Created on 04-10-2017 08:05 PM - edited 09-16-2022 04:26 AM
Hi All,
I am using sqoop 1.4.6-chd5.10.0 to transfer data between hive and MySQL. The sqoop-import job was succeed, but the sqoop-export job was failed with the error "Can't parse input data".
The main reason I think is that there are some special characters(i.e. ^@) in the HDFS plain file which was imported by sqoop-import as shown in below.
The sqoop import command I used is :
sqoop import --connect jdbc:mysql://******:3306/smart_voice_data --table sqoop_import_test --username ****** --password ****** --verbose --hive-database hive_smart_voice_data --hive-table hive_sqoop_import_test --lines-terminated-by "\n" --hive-drop-import-delims --split-by id --null-non-string NULL --null-string NULL --fields-terminated-by "|" --delete-target-dir --hive-overwrite
The sqoop export command I used is :
sqoop export --connect "jdbc:mysql://******:3306/smart_voice_data?useUnicode=true&characterEncoding=gbk" --username ****** --password ****** --table sqoop_hi_filog_goi_vidaa4_normalized --export-dir hdfs://cdh5node1:8020/user/hive/warehouse/hive_smart_voice_data.db/hive_sqoop_import_test/ --input-null-string "\\\\N" --input-null-non-string "\\\\N" --fields-terminated-by '|' --input-lines-terminated-by '\n'
Questions:
1 、Is there any way to escape the special character ^@ (\000) when using sqoop to import data into HDFS?

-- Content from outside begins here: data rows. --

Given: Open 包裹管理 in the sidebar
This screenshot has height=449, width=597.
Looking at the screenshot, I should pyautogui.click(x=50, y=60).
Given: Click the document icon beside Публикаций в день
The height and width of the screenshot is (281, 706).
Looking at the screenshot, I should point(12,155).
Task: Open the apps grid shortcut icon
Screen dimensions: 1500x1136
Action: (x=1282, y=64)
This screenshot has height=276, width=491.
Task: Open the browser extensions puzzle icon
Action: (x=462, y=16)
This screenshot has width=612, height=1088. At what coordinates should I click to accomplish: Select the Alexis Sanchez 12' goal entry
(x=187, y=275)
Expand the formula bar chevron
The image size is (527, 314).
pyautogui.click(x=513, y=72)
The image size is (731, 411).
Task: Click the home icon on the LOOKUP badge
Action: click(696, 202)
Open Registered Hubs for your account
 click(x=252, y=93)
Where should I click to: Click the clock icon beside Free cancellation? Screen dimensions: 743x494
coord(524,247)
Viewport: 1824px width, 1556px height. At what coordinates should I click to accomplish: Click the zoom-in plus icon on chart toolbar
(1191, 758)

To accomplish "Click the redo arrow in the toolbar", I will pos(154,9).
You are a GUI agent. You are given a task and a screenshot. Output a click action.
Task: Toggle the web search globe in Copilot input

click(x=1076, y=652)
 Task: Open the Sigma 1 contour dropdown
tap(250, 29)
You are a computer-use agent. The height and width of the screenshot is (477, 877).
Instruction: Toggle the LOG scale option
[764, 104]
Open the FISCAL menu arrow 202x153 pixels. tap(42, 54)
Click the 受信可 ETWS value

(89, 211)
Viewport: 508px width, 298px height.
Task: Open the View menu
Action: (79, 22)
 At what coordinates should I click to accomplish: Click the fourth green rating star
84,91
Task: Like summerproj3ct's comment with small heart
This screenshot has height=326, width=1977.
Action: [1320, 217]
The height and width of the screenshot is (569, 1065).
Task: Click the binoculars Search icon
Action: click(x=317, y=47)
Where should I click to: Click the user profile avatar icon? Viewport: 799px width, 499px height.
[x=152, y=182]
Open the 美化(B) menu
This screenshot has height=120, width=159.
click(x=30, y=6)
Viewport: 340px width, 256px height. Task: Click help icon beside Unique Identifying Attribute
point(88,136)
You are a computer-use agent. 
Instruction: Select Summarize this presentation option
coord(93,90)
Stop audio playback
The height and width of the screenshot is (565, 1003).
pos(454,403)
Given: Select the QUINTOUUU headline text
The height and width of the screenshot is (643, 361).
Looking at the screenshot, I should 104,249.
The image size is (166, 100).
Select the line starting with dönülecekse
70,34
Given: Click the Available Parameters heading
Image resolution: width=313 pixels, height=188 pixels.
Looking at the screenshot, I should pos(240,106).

2、 Is there any way to skip the special character ^@(\000) when using sqoop to export data to mysql , or is there any solution to make sqoop-export can parse the special character ^@ ?
3、Is there any way to skip the error and continue the remaining job when doing sqoop-export ?
Any help is really appreciated , thanks a lot !
Pengcheng
Created 04-10-2017 11:05 PM
Hi
You can do two things .
1 . You can perform import using certain column using --column skipping those coloumn with special character
--columns <col,col,col…> Columns to import from table
2. Would you consider runining a shell script to remove the special characters before runining sqoop export .
Created 04-11-2017 07:09 PM
@csguna, Thanks for your reply.
1. the column with special character is needed in the production environment, and only some of rows in the column contain the special character. So the whole cloumn cannot be skipped.
2. I also thought about that, but the tables are imported into HDFS frequently, so every time when the tables get updated, I need to run the shell script to remove the special character.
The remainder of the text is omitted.